*Provided data*.
————————
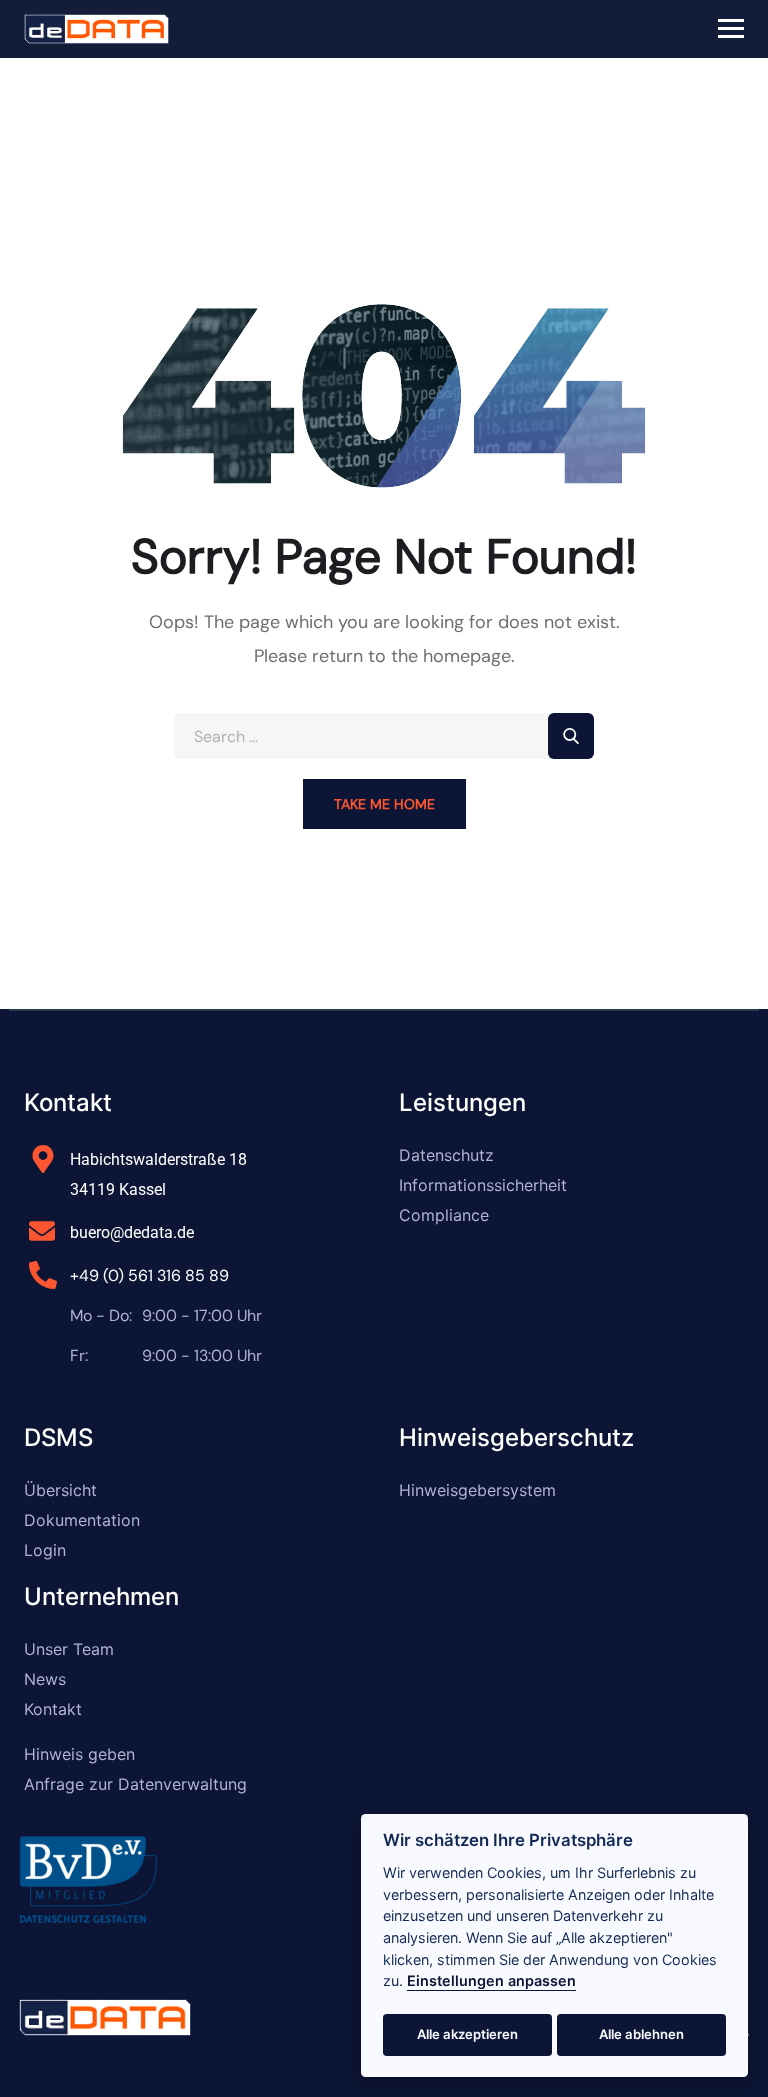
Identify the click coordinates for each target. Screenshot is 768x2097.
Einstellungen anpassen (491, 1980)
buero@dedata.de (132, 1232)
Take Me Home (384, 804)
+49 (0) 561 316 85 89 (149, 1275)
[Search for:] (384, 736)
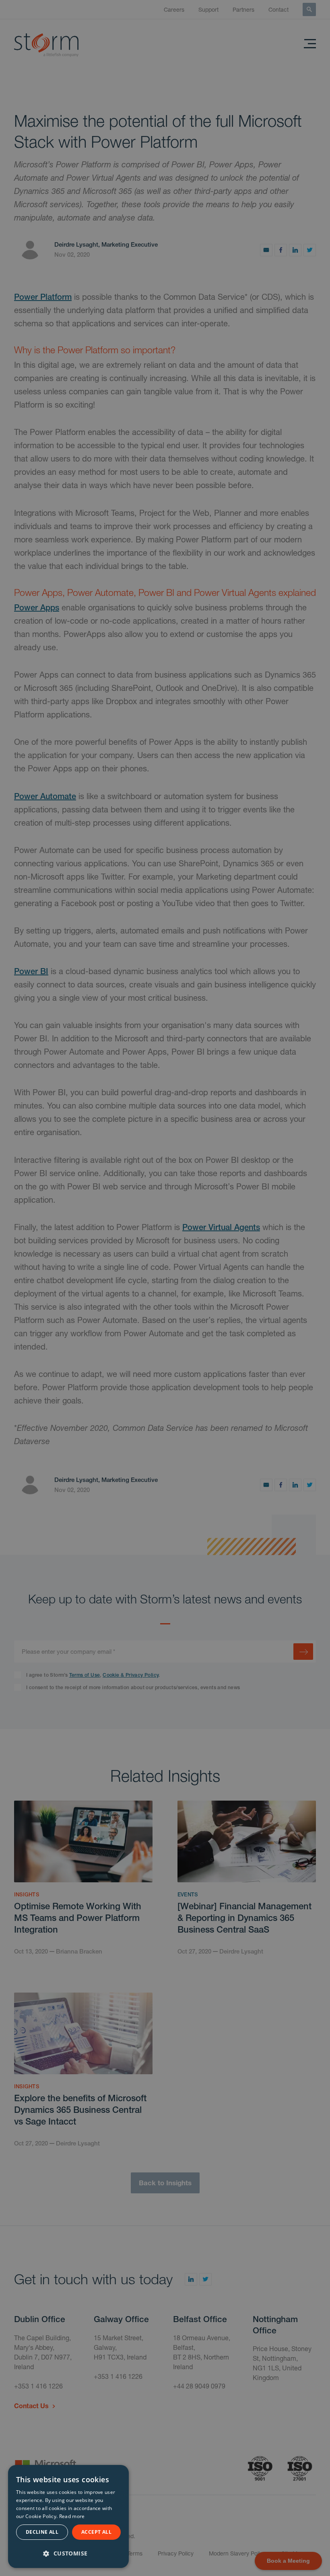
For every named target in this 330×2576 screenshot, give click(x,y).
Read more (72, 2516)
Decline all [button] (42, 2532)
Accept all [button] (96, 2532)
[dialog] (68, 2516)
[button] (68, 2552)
————————
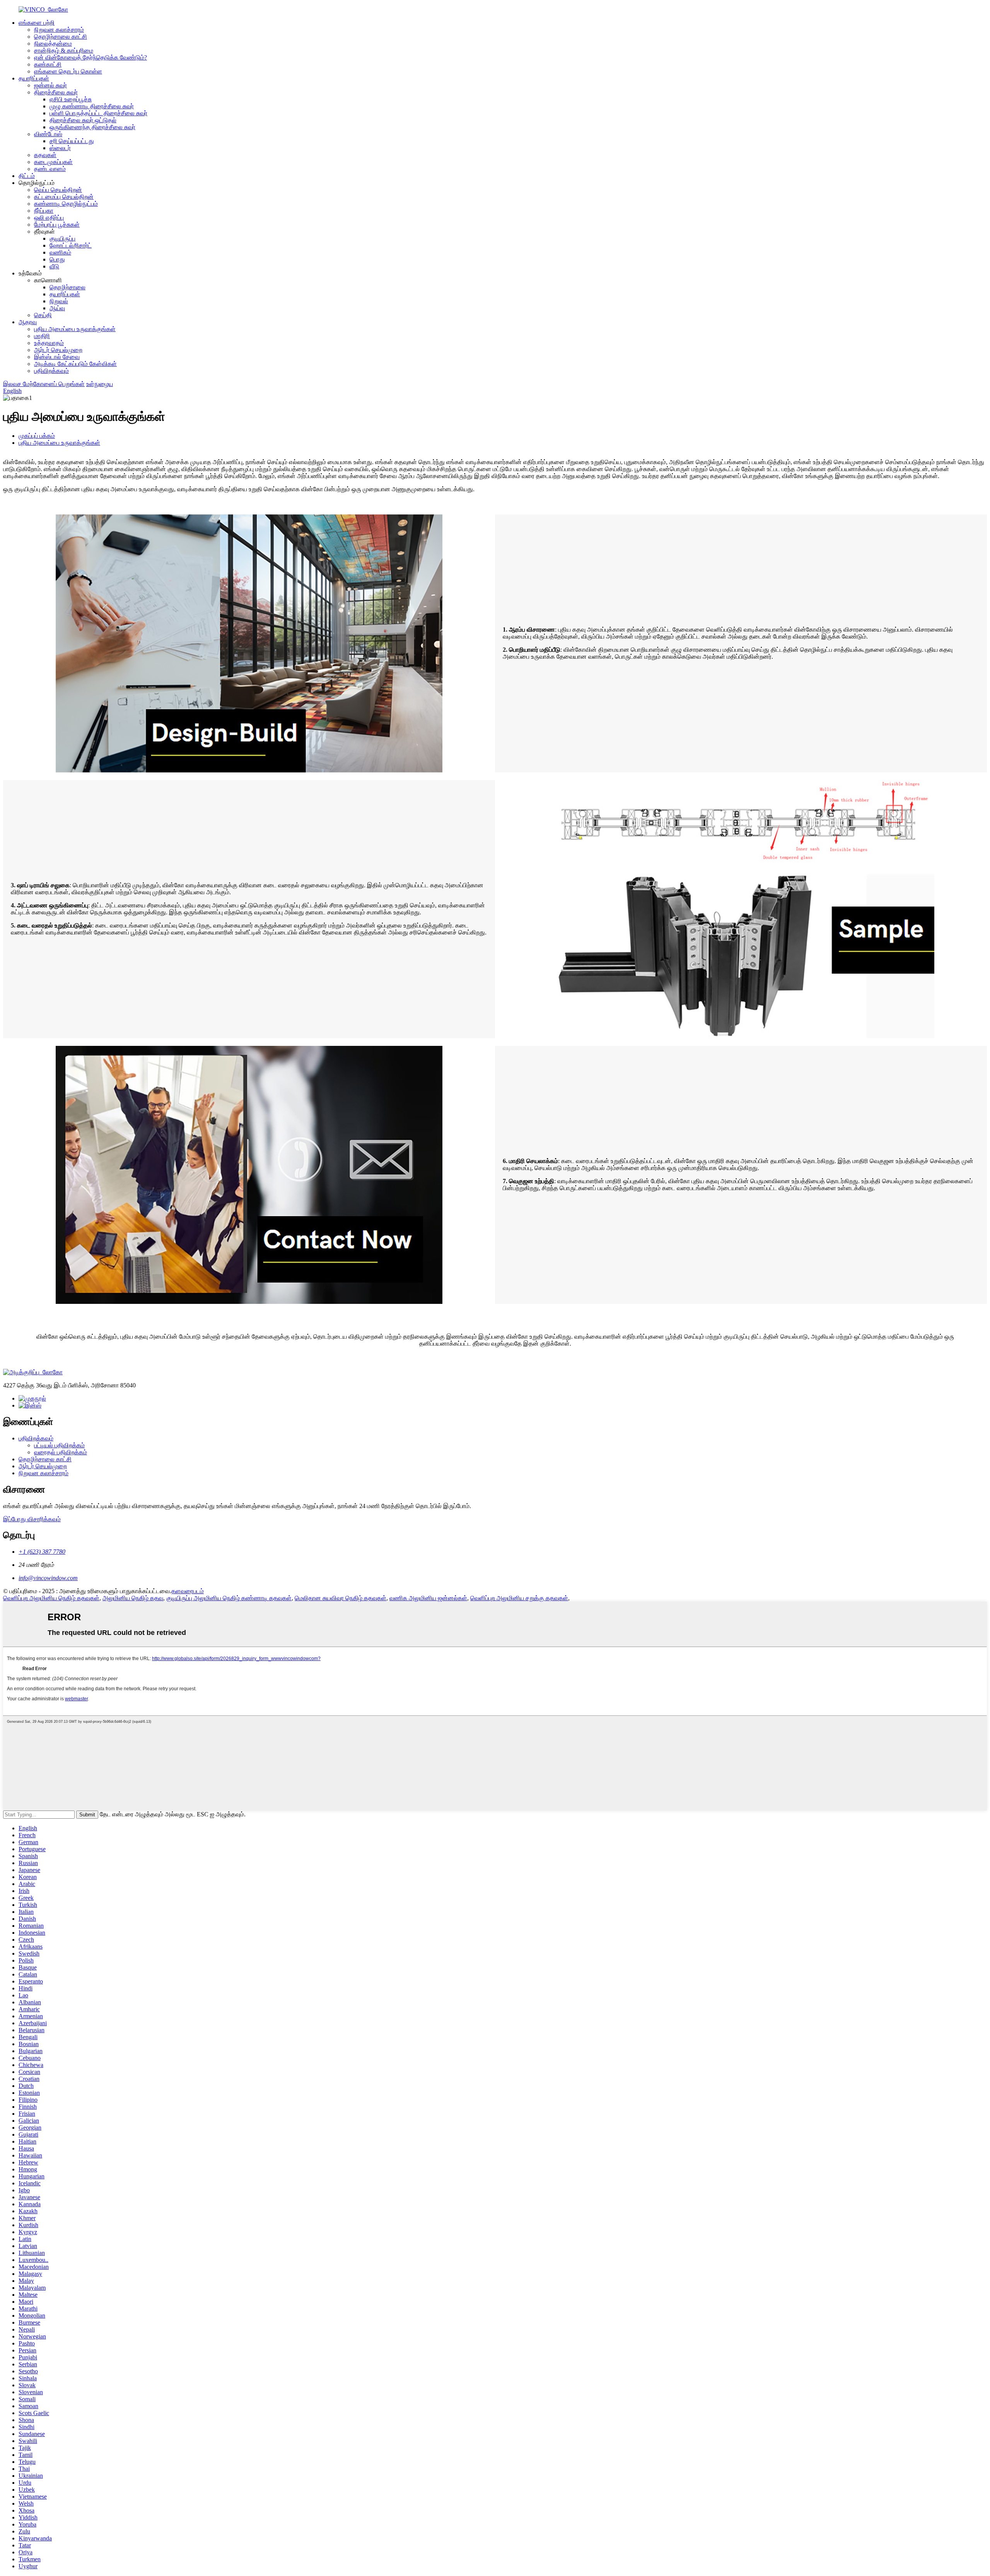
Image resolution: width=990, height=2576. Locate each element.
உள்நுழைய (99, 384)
————————
*Task instructions*. Restate word for word the entries above, starting at the line with "For every named" and ending at the line with "[button] (68, 2552)", inclusive, and no others.

*Your solution*.
For every named target in this 330×2576 screenshot, give click(x,y).
Read more (72, 2516)
Decline all [button] (42, 2532)
Accept all [button] (96, 2532)
[dialog] (68, 2516)
[button] (68, 2552)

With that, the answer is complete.